A deadly decision: The Supreme Court today strikes down OSHA's vaccine-or-testing mandate
The Republican-appointed majority signals all health and safety regulations are now jeopardized
By a 6 to 3 vote, with liberal justices in dissent, the Supreme Court today blocked the Biden administration from enforcing a vaccine-or-testing mandate for large employers. (The court upheld a more modest mandate requiring vaccinations for health care workers who treat Medicare and Medicaid patients.)
The employer mandate would have required workers to be vaccinated against the coronavirus or to wear masks and be tested weekly (neither employees nor employers were required to pay for the testing). It would have applied to employers with at least 100 employees — applying to more than 84 million workers, about two-thirds of the American workforce.
The administration estimated the rule would cause 22 million people to get vaccinated and prevent 250,000 hospitalizations.
In its unsigned order blocking the rule — which had been devised by the Occupational Safety and Health Administration — the court said that although the risks associated with coronavirus occur in many workplaces, “it is not an occupational hazard in most.”
Hello? Not an occupational hazard? Since the outbreak of the pandemic, we’ve seen factories, wholesale distribution centers, meatpackers, and hospitals become super-spreader centers. The Omicron variant is now ripping through America like wildfire, especially where people work in close contact.
Before today’s ruling, a three-judge panel of the 6th U.S. Circuit Court of Appeals had decided that the OSHA rule was "an important step in curtailing the transmission of a deadly virus that has killed over 800,000 people in the United States, brought our health care system to its knees, and cost hundreds of thousands of workers their jobs."
Judge Jane B. Stranch, writing for the majority of the Court of Appeals, had noted that “Covid-19 has continued to spread, mutate, kill and block the safe return of American workers to their jobs [and that] to protect workers, OSHA can and must be able to respond to dangers as they evolve.”
But today the high court disagreed — choosing instead to treat COVID like any a “universal risk” of daily life that people voluntarily choose to accept. “COVID-19 can and does spread at home, in schools, during sporting events, and everywhere else that people gather. That kind of universal risk is no different from the day-to-day dangers that all face from crime, air pollution, or any number of communicable diseases,” the court said.
This is absurd on its face. People have choices of where or whether to gather when it comes to social events, sporting events, or travel. They can decide how much risk to take on from all sorts of day-to-day activities.
The workplace is different. If they want a paycheck, most people must report to work. The whole purpose of OSHA is to reduce health and safety risks at the workplace, precisely because when it comes to work most people have no choice.
The Supreme Court concluded that permitting OSHA to regulate here “would significantly expand OSHA’s regulatory authority” without clear congressional authorization.
Nonsense.

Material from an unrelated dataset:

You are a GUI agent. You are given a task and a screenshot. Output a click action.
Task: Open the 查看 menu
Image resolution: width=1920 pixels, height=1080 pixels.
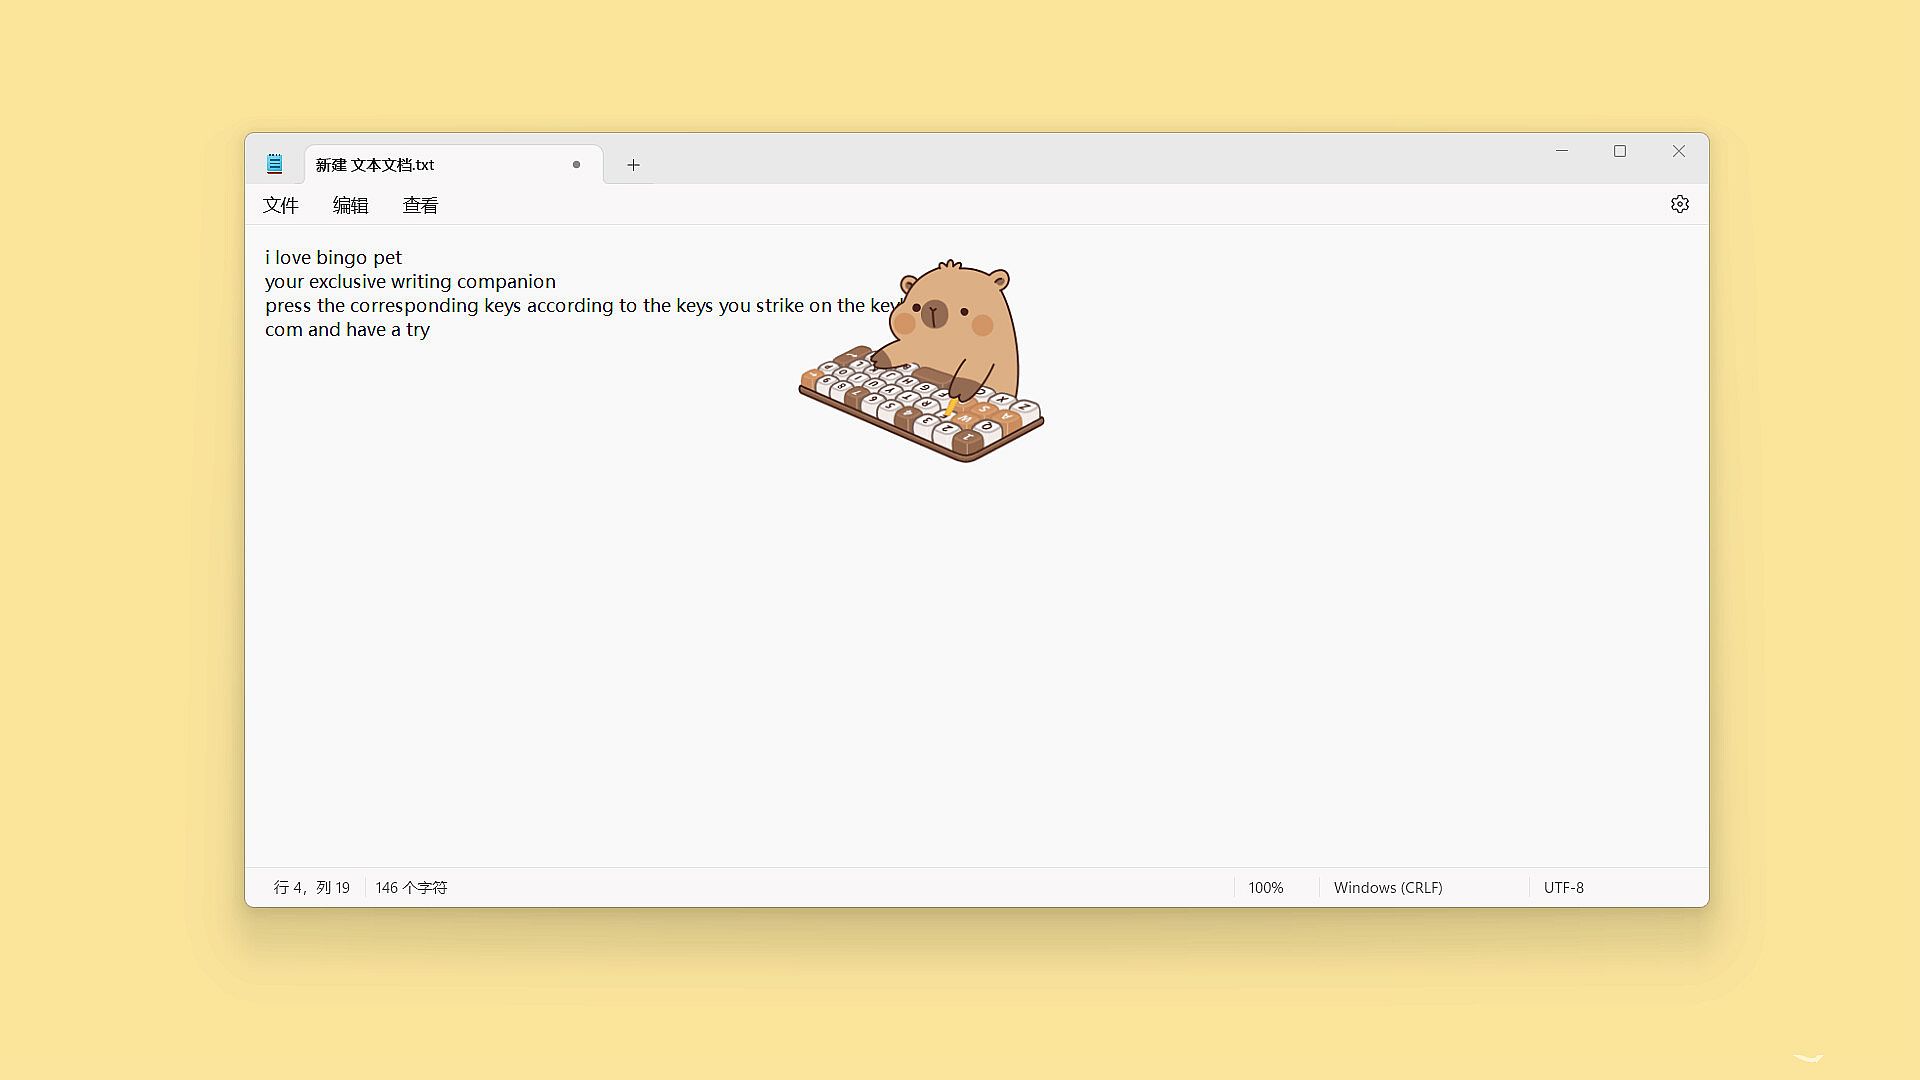(420, 206)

Section 2 of the Occupational Safety and Health Act of 1970 clearly states that “Congress declares it to be its purpose and policy … to assure so far as possible every working man and woman in the Nation safe and healthful working conditions [and] assure insofar as practicable that no employee will suffer diminished health, functional capacity, or life expectancy as a result of his work experience.”
What’s really going on here? The Republican-appointed majority of Supreme Court is intent on gutting the authority of regulatory agencies to interpret federal laws.
Their target is the so-called "Chevron deference," a 38-year-old precedent holding that courts should respect agency interpretations of laws enacted by Congress, even if Congress has not directly spoken to the precise issue at hand. Judicial deference is appropriate if the agency interpretation is reasonable.
With Omicron infections and hospitalizations and deaths surging across America, OSHA shouldn’t need Congress’s specific authorization to impose a vaccine-or-testing mandate at the workplace — at least according to Supreme Court precedent. By ruling otherwise, the court’s conservative majority today signals its willing to strike down hundreds of regulations protecting the health and safety of Americas.
I don’t know about you, but I find this appalling.
I've said it before, but it bears repeating. We cannot treat Covid-19 as an individual issue. Each of our actions has consequences on our broader communities. As we've seen with Omicron, vaccines help (greatly) but are insufficient at completely insulating us from the choices of other individuals. Workers should be able to go to work, to earn a living for themselves and their families, with the knowledge that their employer has done everything possible to keep them safe.
To say that Covid-19 is not an occupational hazard is an outrageous logical contortion.
I had naively thought that Republicans were unhappy with what they called legislating from the bench, but that's what the GOP majority on the court did today and can be expected to do in the future.
As our rights slip away, drip by drip by painful drip, there are times when key events speed up that process. Today was such a day. We don't have to look hard to see the promise of America die in front of our eyes.